Sin una transferencia de recursos significativa, los países más dependientes de los ingresos por petróleo, a menudo los más vulnerables al cambio climático, y los grandes perdedores de los paquetes de ajuste estructural predatorios, se moverán a la perforación sin límites para pagar rápidamente su deuda nacional y los destrozos climáticos. La respuesta financiada por el FMI en Mozambique, rico en gas y petróleo, al ciclón Idai, nos da una imagen terrorífica de lo que está por venir. En EE.UU y Reino Unido, décadas de abandono de las inversiones públicas han provocado que las comunidades cuyos sustentos dependían de los combustibles fósiles, desde el carbón inglés hasta el oeste de Virginia, hayan virado hacia la derecha, y que no encuentren razones para apoyar a partidos de centro izquierda que no  les ofrecen nada a cambio de sus votos. Un declive ordenado y controlado de la producción, la propiedad privada y la gestión global podrían evitar esta espiral de muerte que lleva hacia deudas trampa en el Sur y movimientos políticos revanchistas en el Norte. Con la llamada por parte de naciones con ideologías similares a un futuro económico y climático estable, la OPEP podría, si somos optimistas, ser un foro crítico para evitar que el mundo se hunda sin la economía del carbono.

Un nuevo multilateralismo energético puede sentar las normas para la economía global con un bajo consumo de carbono. Como han escrito Thea Riofrancos y Harpreet Kay Paul, entre otros, el fin de la producción de combustibles fósiles no supondrá el fin de la extracción.
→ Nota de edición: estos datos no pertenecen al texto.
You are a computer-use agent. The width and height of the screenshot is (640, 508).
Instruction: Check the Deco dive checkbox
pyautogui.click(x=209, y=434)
Las prometedores tecno-utopías en las que cambiamos nuestros coches de combustión interna por Teslas esconden nuevos horizontes de extracción, que repiten la destrucción social y ecológica que han definido la era fósil. Mientras los países del norte global buscan reducir y descarbonizar su demanda de energía, las compañías energéticas nacionales pueden desarrollar energías verdes con los metales que se pueden extraer de manera local a través de la minería y el reciclaje. El respeto por la soberanía de recursos significa, por ejemplo, que las minas de litio de Bolivia no son asaltadas por Elon Musk, sino que apoyan el desarrollo de energías masivas de bajo consumo. Si se crea con cariño, y con humildad por parte de los países ricos, una sociedad más ecológica también puede ser más decente.
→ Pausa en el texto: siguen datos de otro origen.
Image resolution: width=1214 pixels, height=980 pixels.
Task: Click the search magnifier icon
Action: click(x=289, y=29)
Evidentemente, todo esto no puede pasar, ni pasará, en una burbuja. Cuando las bases energéticas de la economía global cambien, unas redes de seguridad fuertes serán la mejor protección para los trabajadores desplazados. Estas redes son imposibles de construir en los países que luchan por pagar sus deudas nacionales, que deberían ser canceladas. Las instituciones del acuerdo Bretton Woods que pueden llevar a cabo estos cambios deben de ser re-imaginadas junto a la dominación del dólar americano; no hay ni que decir que esto está a kilómetros del consenso actual en Londres y Washington. Dada la ubicuidad que tiene la gestión pública de la energía en todo el mundo, sin embargo, la nacionalización de BP o ExxonMobil podría ser más fácil de lo que parece. Si nacionalizar o renacionalizar las energías fósiles está a millas de distancia de las políticas actuales en Estados Unidos y Reino Unido, la alternativa es el infierno.

Kate Aronoff escribe en The New Republic y es autora del libro Overheated: How Capitalism Broke the Planet – and How We Fight Back (2021).

La ilustración de cabecera es una imagen de la patente del pozo de petróleo perforador inventado por Howard. R. Hughes en 1916.